A turbulent world has shown it cannot be treated complacently. It nurses its secrets and volatility. Abela’s message was indeed one of continuity but it’s clear that he was voted in by activists who believe that their own government was losing its way, cut off from ordinary people’s socio-economic pressures.

Abela projected himself as an empathetic listener, who understood both the young, who struggle to get into the property market, and the elderly, who need to choose between food and medicines. Abela’s victory is, in its own way, an indication of the gap between the conventional measures of economic development and how it’s being experienced in terms of human development.

The restless world will not spare the new prime minister, either. Even if he adopts Joseph Muscat’s methods of centralised decision-making and patronage, it cannot be straightforward continuity. He will be governing in a different context from his predecessor.

He will be dealing with the consequences of Brexit. We do not know if it will seriously damage the UK economy. But the new prime minister will have to make allowances for such an eventuality. A UK slowdown would hit our tourist figures and possibly the gaming industry’s UK market share.

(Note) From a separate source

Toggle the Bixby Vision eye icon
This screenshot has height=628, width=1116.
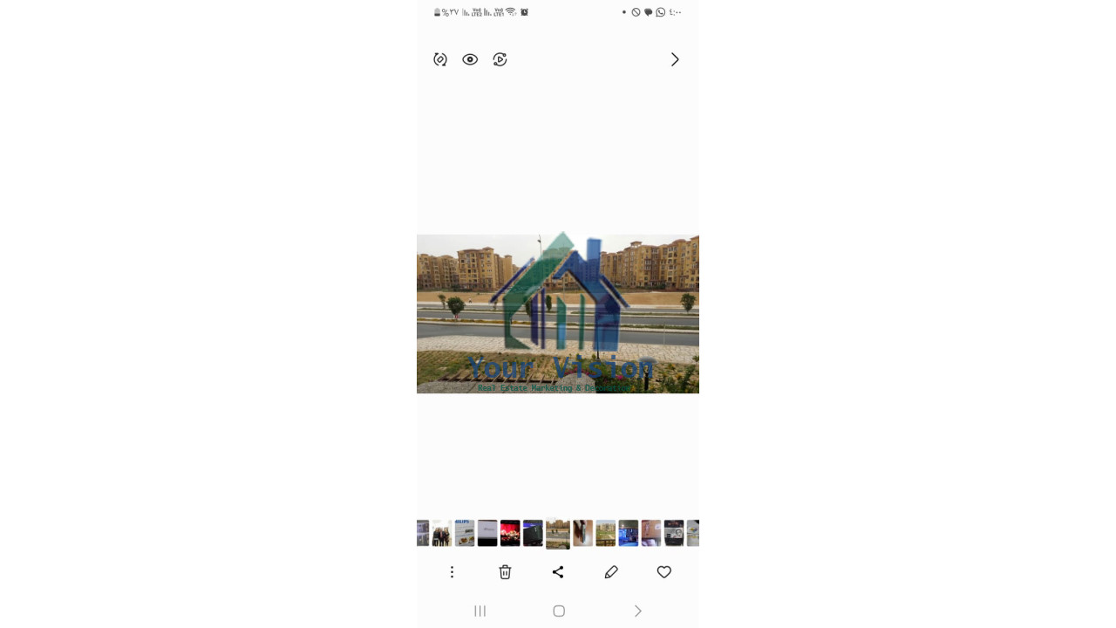point(470,59)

From this week, Abela will be governing with the next general election in mind. It will coincide with the general elections in France and Germany. In both cases, the incumbents are in trouble. Emmanuel Macron and Angela Merkel’s successor may well be minded, if only for domestic electoral purposes, to make threatening noises about reforming EU rules that affect jurisdictions like Malta.

Even if it’s only rhetoric, it would be a distraction. The rhetoric alone would affect decisions and choices at home.

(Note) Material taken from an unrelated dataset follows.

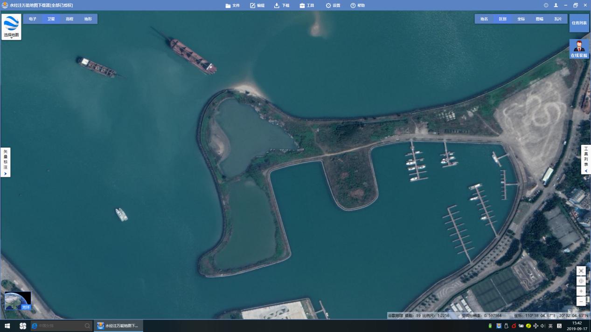591x332 pixels.
Task: Switch map type to 地形
Action: coord(88,19)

Then there are the political fuses still burning menacingly. The continuing revelations from the various investigations related to the assassination of Daphne Caruana Galizia. The results of the inquiry into the VGH hospital deal, which could affect the career of Edward Scicluna, not only Chris Cardona and Konrad Mizzi – not to mention the deal’s possible nullity. Any fallout could lead to more protests as well as widening cracks in Labour unity.

Let’s not forget the international pressures on money laundering, judicial appointments, correspondent banks… Abela will face these issues at a stage far more advanced than Muscat did. The latter adopted a strategy of delay. But it’s unlikely that strategy will work now. The various international institutions have wised up to it.

These are all objective difficulties that any prime minister would face. They are nagging, exhausting problems even if, thanks to a streak of unbelievable luck, they all end up going Abela’s way.

But it’s not any prime minister who will be facing them. It’s a former backbencher, with no ministerial experience, who’s said he will retain the current administrative structure. We’ll soon know just what he meant. However, although Muscat’s disgrace was brought about by crooks running amok, it was the administrative structure that enabled them.

You cannot divorce the scandals that brought down Muscat from the way things were run. The sense of impunity was enabled by the routine use of non-State servers, the routine deployment of online troops to denigrate critics and expose their personal details, by secretive public contracts and flagrant disregard for freedom of information.

Abela was elected by voters much concerned about the welfare state. The campaign showed less concern with the niceties of good governance. But it’s no coincidence that the world’s most sustainable welfare states are also the most liberal, accountable and transparent. The world reserves nasty surprises for those who divorce social welfare from liberal dignity.